Start of Dataset records

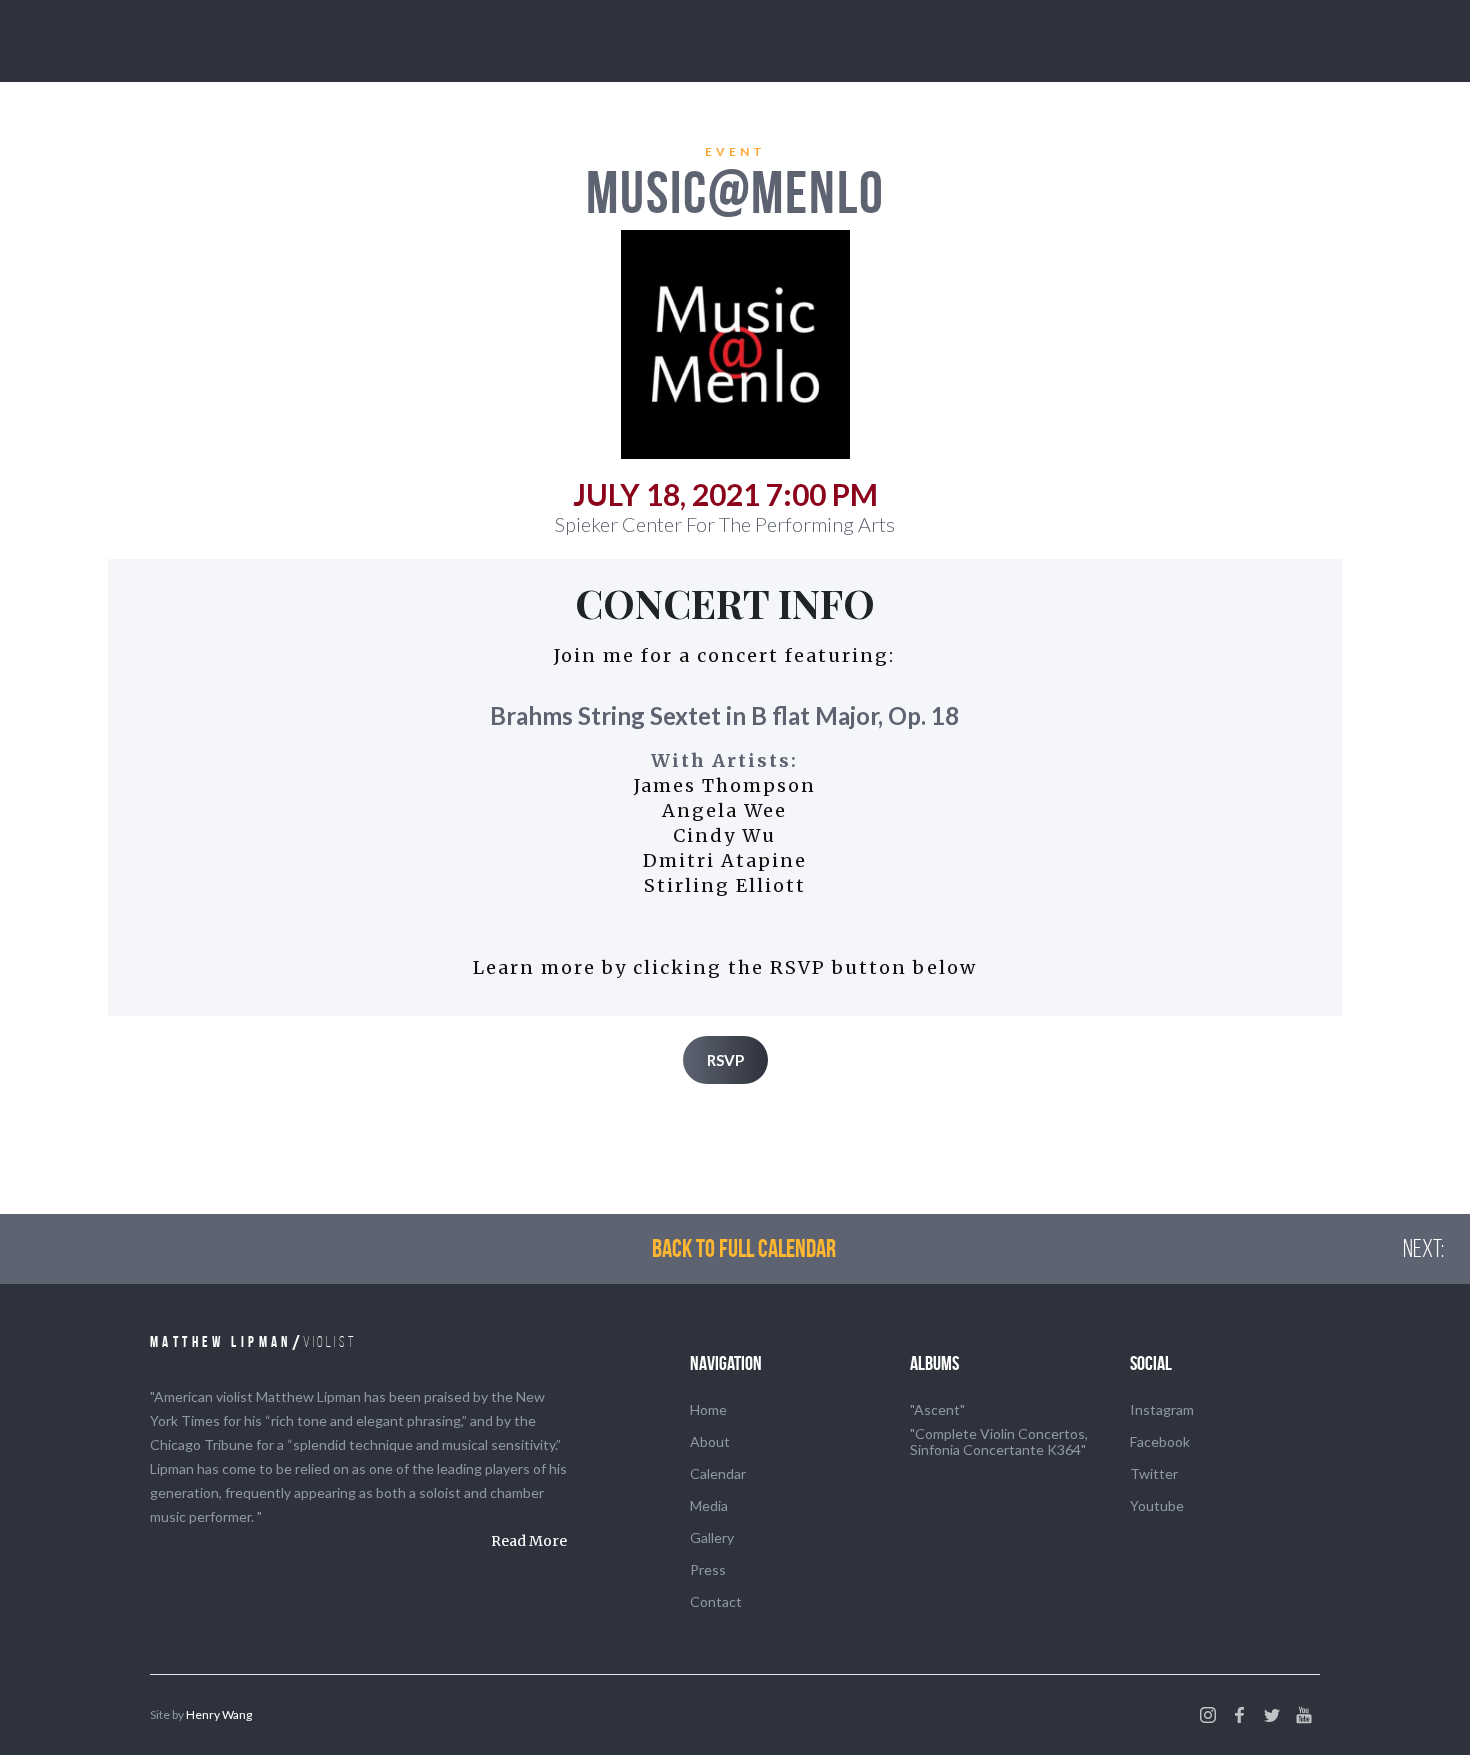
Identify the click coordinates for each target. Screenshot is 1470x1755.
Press (708, 1569)
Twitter (1154, 1473)
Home (708, 1409)
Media (709, 1505)
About (710, 1441)
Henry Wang (219, 1714)
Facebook (1160, 1441)
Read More (529, 1541)
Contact (716, 1601)
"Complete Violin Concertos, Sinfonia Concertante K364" (999, 1442)
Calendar (718, 1473)
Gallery (712, 1537)
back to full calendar (744, 1248)
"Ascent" (937, 1409)
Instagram (1162, 1409)
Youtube (1157, 1505)
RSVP (725, 1060)
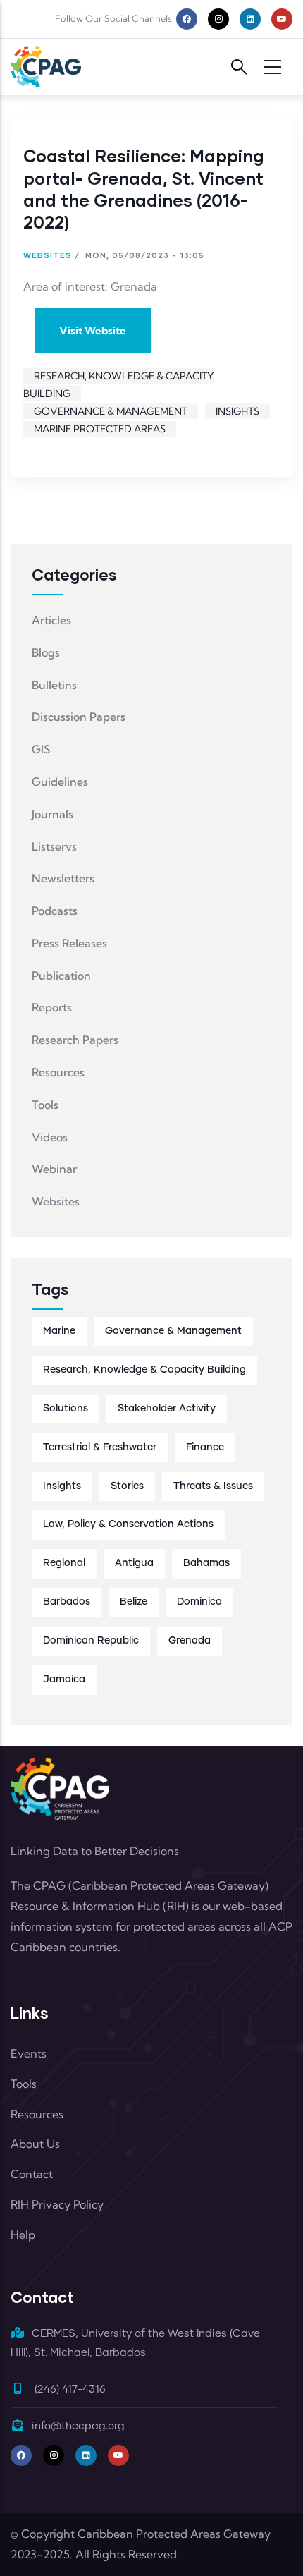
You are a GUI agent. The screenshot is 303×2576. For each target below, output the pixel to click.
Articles (51, 620)
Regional (64, 1563)
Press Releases (69, 943)
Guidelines (60, 781)
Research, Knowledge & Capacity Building (144, 1370)
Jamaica (64, 1679)
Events (29, 2053)
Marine (59, 1331)
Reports (52, 1007)
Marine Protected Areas (100, 429)
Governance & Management (110, 411)
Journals (52, 814)
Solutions (65, 1409)
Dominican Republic (91, 1641)
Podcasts (55, 911)
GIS (41, 749)
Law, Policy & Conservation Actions (128, 1524)
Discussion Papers (78, 717)
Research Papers (75, 1040)
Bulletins (54, 685)
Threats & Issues (213, 1486)
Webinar (54, 1169)
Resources (58, 1072)
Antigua (134, 1563)
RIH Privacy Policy (57, 2204)
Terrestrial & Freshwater (99, 1447)
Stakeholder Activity (167, 1409)
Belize (133, 1602)
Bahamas (206, 1563)
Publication (61, 975)
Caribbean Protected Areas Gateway (174, 2534)
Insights (237, 411)
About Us (35, 2144)
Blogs (46, 652)
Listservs (54, 846)
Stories (127, 1486)
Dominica (199, 1602)
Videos (50, 1137)
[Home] (46, 67)
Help (23, 2235)
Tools (45, 1105)
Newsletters (63, 878)
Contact (32, 2174)
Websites (47, 255)
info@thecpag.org (78, 2426)
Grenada (189, 1641)
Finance (205, 1447)
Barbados (66, 1602)
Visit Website (92, 330)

End of Dataset records

*Instructions to follow*:
Set the records down again precisely, skipping every image.

*Response box*:
Identify the click coordinates for each target. Screenshot is 1470x1755.
Press (708, 1569)
Twitter (1154, 1473)
Home (708, 1409)
Media (709, 1505)
About (710, 1441)
Henry Wang (219, 1714)
Facebook (1160, 1441)
Read More (529, 1541)
Contact (716, 1601)
"Complete Violin Concertos, Sinfonia Concertante K364" (999, 1442)
Calendar (718, 1473)
Gallery (712, 1537)
back to full calendar (744, 1248)
"Ascent" (937, 1409)
Instagram (1162, 1409)
Youtube (1157, 1505)
RSVP (725, 1060)
You are a GUI agent. The screenshot is 303×2576. For each target below, output the pixel to click.
Articles (51, 620)
Regional (64, 1563)
Press Releases (69, 943)
Guidelines (60, 781)
Research, Knowledge & Capacity Building (144, 1370)
Jamaica (64, 1679)
Events (29, 2053)
Marine (59, 1331)
Reports (52, 1007)
Marine Protected Areas (100, 429)
Governance & Management (110, 411)
Journals (52, 814)
Solutions (65, 1409)
Dominican Republic (91, 1641)
Podcasts (55, 911)
GIS (41, 749)
Law, Policy & Conservation Actions (128, 1524)
Discussion Papers (78, 717)
Research Papers (75, 1040)
Bulletins (54, 685)
Threats & Issues (213, 1486)
Webinar (54, 1169)
Resources (58, 1072)
Antigua (134, 1563)
RIH Privacy Policy (57, 2204)
Terrestrial & Freshwater (99, 1447)
Stakeholder Activity (167, 1409)
Belize (133, 1602)
Bahamas (206, 1563)
Publication (61, 975)
Caribbean Protected Areas Gateway (174, 2534)
Insights (237, 411)
About Us (35, 2144)
Blogs (46, 652)
Listservs (54, 846)
Stories (127, 1486)
Dominica (199, 1602)
Videos (50, 1137)
[Home] (46, 67)
Help (23, 2235)
Tools (45, 1105)
Newsletters (63, 878)
Contact (32, 2174)
Websites (47, 255)
info@thecpag.org (78, 2426)
Grenada (189, 1641)
Finance (205, 1447)
Barbados (66, 1602)
Visit Website (92, 330)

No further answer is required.